» **YOUR ASSIGNMENT**
Continue the text on Karl Marx's early life from the point where it stops.

» **PASSAGE FOR REVIEW**
<<<<

迟到的生日祝福,马克思你是对的-读懂的人考研政治没问题了
SEOUL, South Korea — On May 5, 1818, in the southern German town of Trier, in the picturesque wine-growing region of the Moselle Valley, Karl Marx was born. At the time Trier was one-tenth the size it is today, with a population of around 12,000. According to one of Marx’s recent biographers, Jurgen Neffe, Trier is one of those towns where “although everyone doesn’t know everyone, many know a lot about many.”
韩国首尔——1818年5月5日,在德国南部小镇特里尔,风景如画的葡萄酒产区摩泽尔河谷,卡尔.马克思(Karl Marx)诞生了。当时的特里尔面积只有今天的十分之一大,人口约有1.2万。近期的一位马克思传记作家于尔根.内夫说,特里尔是那种“虽然不是每个人都彼此认识、但很多人彼此都非常熟悉”的小镇。
In 1837 Marx reneged on the legal career that his father, himself a lawyer, had mapped out for him and immersed himself instead in the speculative philosophy of G.W.F. Hegel at the University of Berlin. One might say that it was all downhill from there. The deeply conservative Prussian government didn’t take kindly to such revolutionary thinking (Hegel’s philosophy advocated a rational liberal state), and by the start of the next decade Marx’s chosen career path as a university professor had been blocked.

>>>>

» **LISTED RECORDS**
<<<<

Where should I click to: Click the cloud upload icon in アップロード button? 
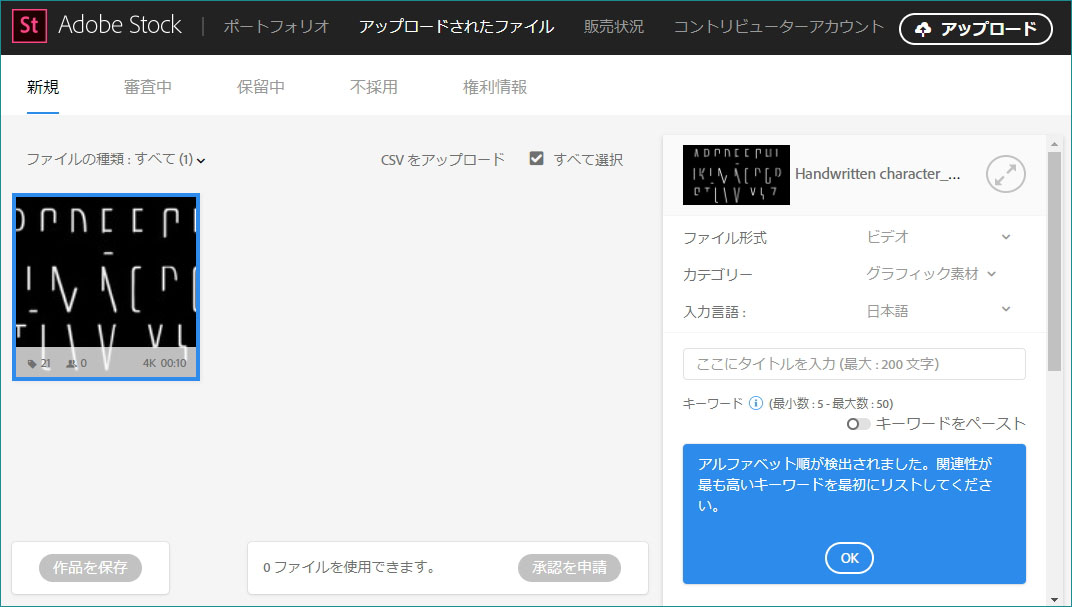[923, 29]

>>>>
<<<<

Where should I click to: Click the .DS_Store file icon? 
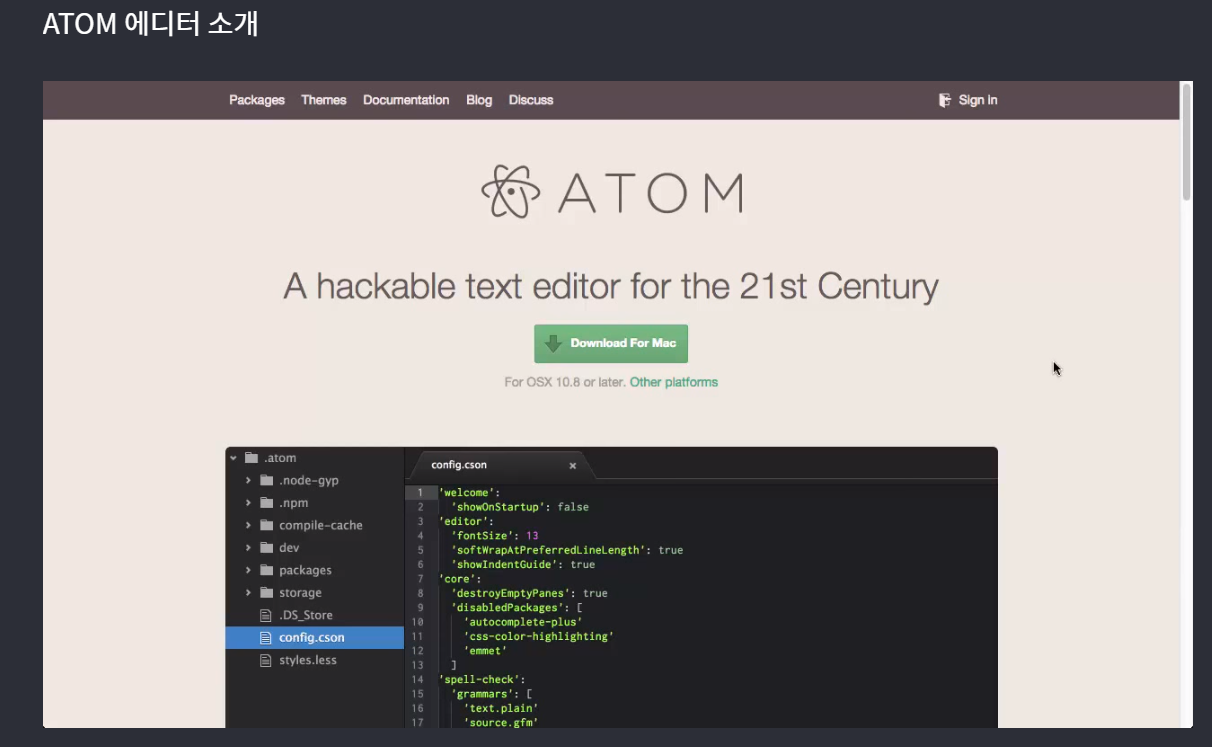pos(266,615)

>>>>

» **RESULT OF THIS TASK**
1837年,马克思违背了律师父亲给他规划的法律事业,在柏林大学(University of Berlin)沉浸在G.W.F.黑格尔(G.W.F. Hegel)的思辨哲学中。有人可能会说,从那时开始,一切都在走下坡路。极端保守的普鲁士政府对这样的革命思想并不友好(黑格尔哲学倡导理性的自由主义国家),在接下来的十年里,马克思选择的大学教授的事业道路被阻断了。
If ever there were a convincing case to be made for the dangers of philosophy, then surely it’s Marx’s discovery of Hegel, whose “grotesque craggy melody” repelled him at first but which soon had him dancing deliriously through the streets of Berlin. As Marx confessed to his father in an equally delirious letter in November 1837, “I wanted to embrace every person standing on the street-corner.”
如果有一个令人信服的例子能证明哲学的危险,那肯定是马克思对黑格尔的发现,黑格尔“怪诞刺耳的旋律”一开始令他反感,但很快就令他在柏林的街头兴奋地狂舞。正如马克思在1837年11月的一封信中向父亲极度兴奋地承认的那样:“想拥抱每一个遇见的人。”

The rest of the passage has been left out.